The Trading Corporation of Bangladesh and the Directorate of National Consumer Rights Protection take measures to stabalise the price of groceries that have gone up by panic buying
The government on Tuesday cancelled leave for officials of two organisations under the commerce ministry in a bid to ensure commodity supply and continue market monitoring to keep prices stable.
Officials of the organisations — Trading Corporation of Bangladesh (TCB) and Directorate of National Consumer Rights Protection (DNCRP) — will oversee commodity markets so that unscrupulous traders cannot cash in on grocery items amid the novel coronavirus outbreak, said the commerce ministry in a press release.
Assistant Director of the DNCRP Abdul Jabbar Mandal told The Business Standard that the commerce ministry also formed a cell to look after the market. Consumers can lodge formal complaints to the cell by calling to 02-9545853 .
Moreover, the DNCRP hotline 16121 takes complaints about overpricing. People can also file complaints by calling the DNCRP at the following numbers: 01819404730, 1711273802 and 01714461182
In the meantime, TCB in a press statement said it will continue open-truck sales to stabilise the price of grocery items. Moreover, the TCB control room can be reached at 02-55013477 for sales related queries.

Dataset entries:
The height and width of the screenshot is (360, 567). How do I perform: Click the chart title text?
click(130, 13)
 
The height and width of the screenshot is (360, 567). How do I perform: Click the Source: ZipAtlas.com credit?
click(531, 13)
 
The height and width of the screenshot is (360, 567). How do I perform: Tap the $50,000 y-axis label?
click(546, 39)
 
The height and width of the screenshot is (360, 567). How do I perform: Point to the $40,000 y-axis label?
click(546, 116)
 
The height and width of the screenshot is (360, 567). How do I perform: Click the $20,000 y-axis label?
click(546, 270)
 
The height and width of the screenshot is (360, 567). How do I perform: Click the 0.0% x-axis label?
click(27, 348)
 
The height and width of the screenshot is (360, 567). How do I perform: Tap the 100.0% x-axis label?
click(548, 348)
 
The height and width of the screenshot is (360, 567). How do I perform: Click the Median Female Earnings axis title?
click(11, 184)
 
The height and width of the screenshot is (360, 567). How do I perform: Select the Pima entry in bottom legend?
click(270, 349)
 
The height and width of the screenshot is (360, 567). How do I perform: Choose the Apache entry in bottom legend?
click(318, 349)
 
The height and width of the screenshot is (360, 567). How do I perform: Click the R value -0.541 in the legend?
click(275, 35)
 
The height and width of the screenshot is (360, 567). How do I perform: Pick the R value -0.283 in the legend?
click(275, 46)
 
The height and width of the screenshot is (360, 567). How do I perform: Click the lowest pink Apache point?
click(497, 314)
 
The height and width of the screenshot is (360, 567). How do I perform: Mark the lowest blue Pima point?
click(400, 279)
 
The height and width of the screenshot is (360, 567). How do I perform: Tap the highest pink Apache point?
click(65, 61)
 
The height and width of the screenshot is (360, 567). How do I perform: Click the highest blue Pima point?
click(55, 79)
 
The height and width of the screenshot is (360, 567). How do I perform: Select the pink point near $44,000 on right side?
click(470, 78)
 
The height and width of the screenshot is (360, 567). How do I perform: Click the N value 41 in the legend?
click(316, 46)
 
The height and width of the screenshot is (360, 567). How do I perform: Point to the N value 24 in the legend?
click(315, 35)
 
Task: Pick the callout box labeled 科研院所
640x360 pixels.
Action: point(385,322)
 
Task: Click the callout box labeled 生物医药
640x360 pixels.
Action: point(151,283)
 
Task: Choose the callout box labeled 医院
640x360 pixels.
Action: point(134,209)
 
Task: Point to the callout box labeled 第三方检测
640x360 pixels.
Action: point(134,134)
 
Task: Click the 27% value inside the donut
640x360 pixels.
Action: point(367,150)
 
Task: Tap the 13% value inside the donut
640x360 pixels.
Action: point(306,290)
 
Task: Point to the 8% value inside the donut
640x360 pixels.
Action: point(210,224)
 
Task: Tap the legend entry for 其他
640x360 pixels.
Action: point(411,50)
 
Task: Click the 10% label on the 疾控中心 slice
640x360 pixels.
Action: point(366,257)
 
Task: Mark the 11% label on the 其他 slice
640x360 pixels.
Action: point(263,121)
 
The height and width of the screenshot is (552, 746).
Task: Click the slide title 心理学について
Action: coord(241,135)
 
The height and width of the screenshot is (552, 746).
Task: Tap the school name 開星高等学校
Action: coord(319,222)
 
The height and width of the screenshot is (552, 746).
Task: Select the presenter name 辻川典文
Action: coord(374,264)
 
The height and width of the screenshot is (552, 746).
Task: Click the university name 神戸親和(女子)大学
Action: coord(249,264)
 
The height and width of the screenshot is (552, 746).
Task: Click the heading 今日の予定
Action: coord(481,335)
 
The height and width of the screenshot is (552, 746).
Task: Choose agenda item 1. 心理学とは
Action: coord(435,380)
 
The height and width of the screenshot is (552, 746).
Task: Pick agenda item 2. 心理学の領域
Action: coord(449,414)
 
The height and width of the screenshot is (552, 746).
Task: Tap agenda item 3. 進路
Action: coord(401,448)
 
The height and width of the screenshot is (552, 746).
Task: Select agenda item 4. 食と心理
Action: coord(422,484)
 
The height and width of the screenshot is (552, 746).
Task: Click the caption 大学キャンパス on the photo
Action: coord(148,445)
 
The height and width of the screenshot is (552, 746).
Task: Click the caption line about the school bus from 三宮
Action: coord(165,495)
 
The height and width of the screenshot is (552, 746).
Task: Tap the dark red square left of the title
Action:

## WHAT NEEDS TO BE DONE
Resume the news report on the commerce ministry's steps to keep grocery prices stable, carrying it on from its final sentence. None of the rows has any bearing on this.

## RESPONSE BOX
On Monday, Bangladesh decided to shut all government and private offices from March 26 to April 4 in an effort to curb the spread of coronavirus.
Emergency services such as hospitals, Fire Service and Civil Defence will not be affected by the shutdown. Banks will provide services on a limited scale. Despite the government's repeated assurance, people in Dhaka have been buying essential items in large quantities for the last couple of days, fearing a turn for the worse of the coronavirus situation.
The panic buying has shown no sign of slowing down as the government imposes tougher restrictions on movement to curb the Covid-19 spread. The price of rice alone surged by Tk10-15 per kilogram in the last one week or so. People are stocking-in on grocery items fearing a extended lockdown.